◆ **WORK TASK**: Each line in the entries below that holds the word "screenshot" belongs in the answer.

##### EXERCISE INPUT

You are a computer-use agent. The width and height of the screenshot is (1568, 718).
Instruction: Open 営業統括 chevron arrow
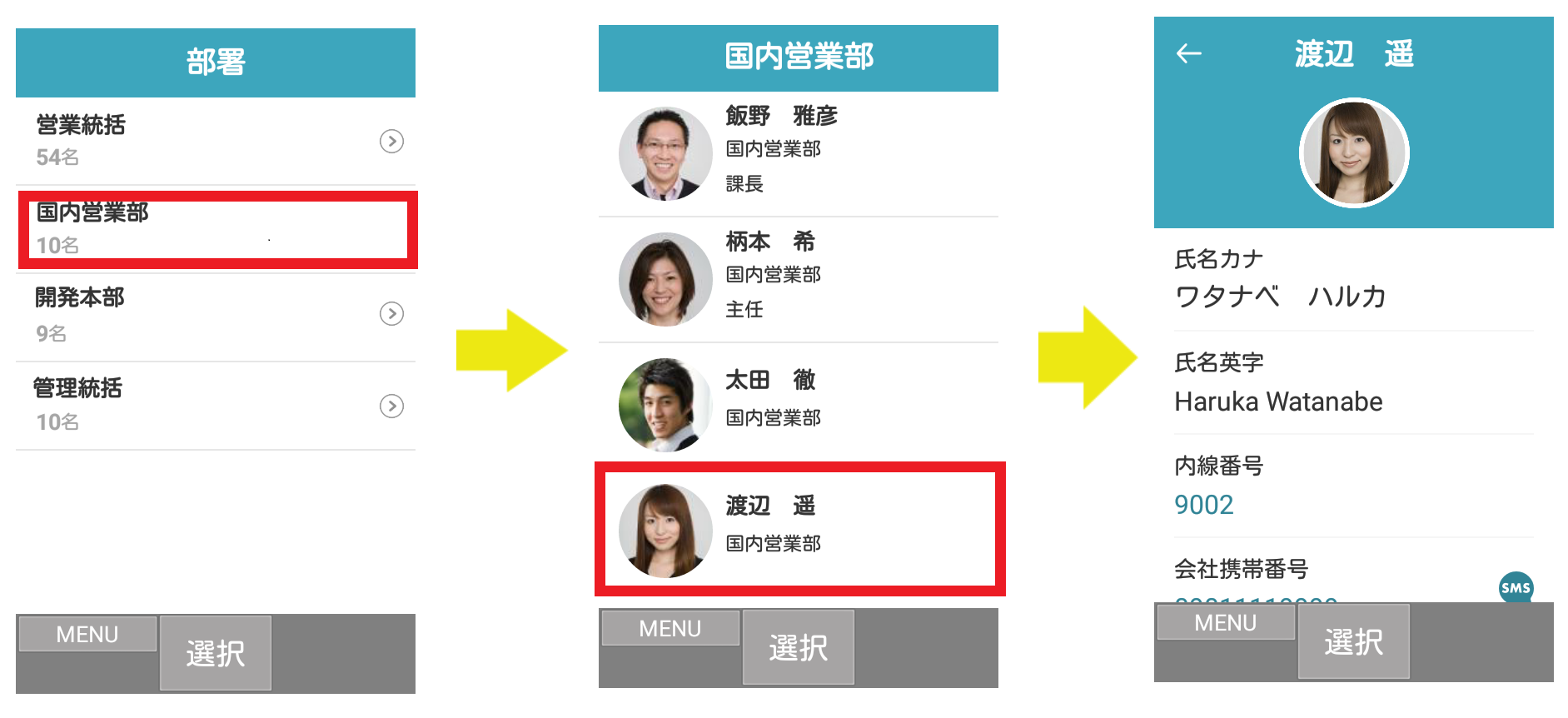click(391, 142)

##########
##### EXERCISE INPUT

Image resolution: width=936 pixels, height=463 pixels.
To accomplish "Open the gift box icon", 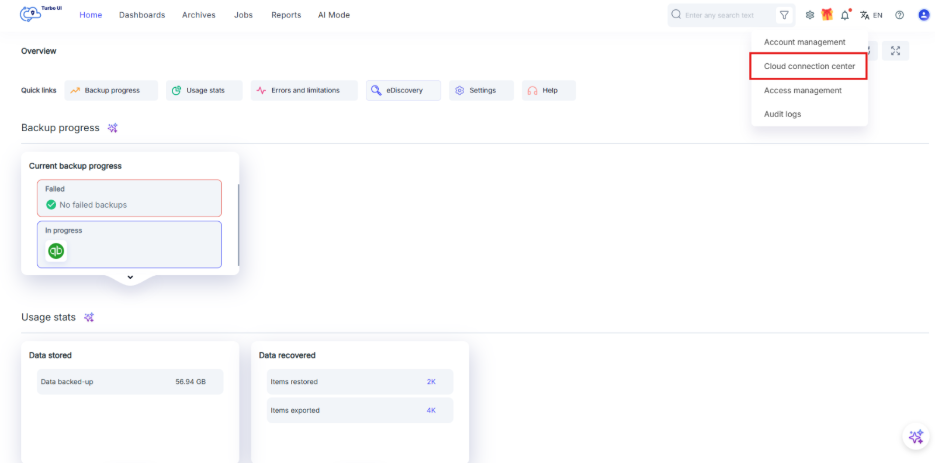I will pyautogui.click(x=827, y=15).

##########
##### EXERCISE INPUT

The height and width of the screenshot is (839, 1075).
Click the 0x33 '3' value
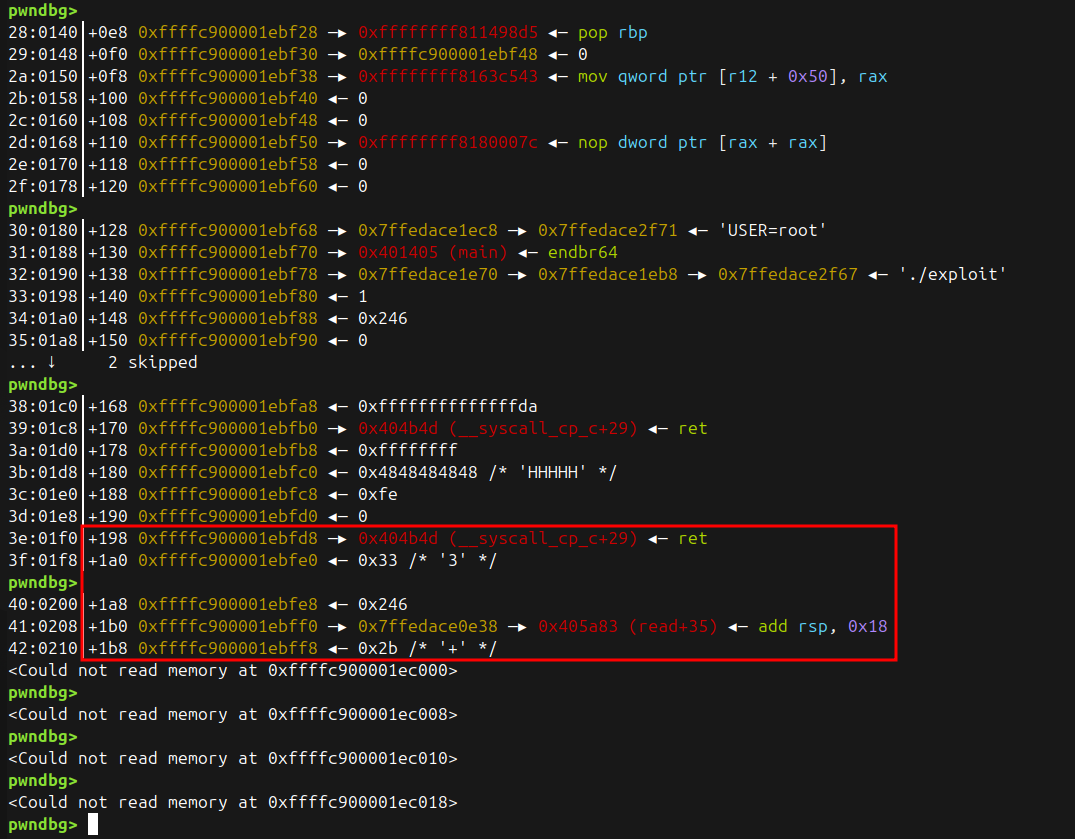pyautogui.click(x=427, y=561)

##########

◆ **EXERCISE RESPONSE**:
You are a computer-use agent. The width and height of the screenshot is (1568, 718).
The height and width of the screenshot is (839, 1075).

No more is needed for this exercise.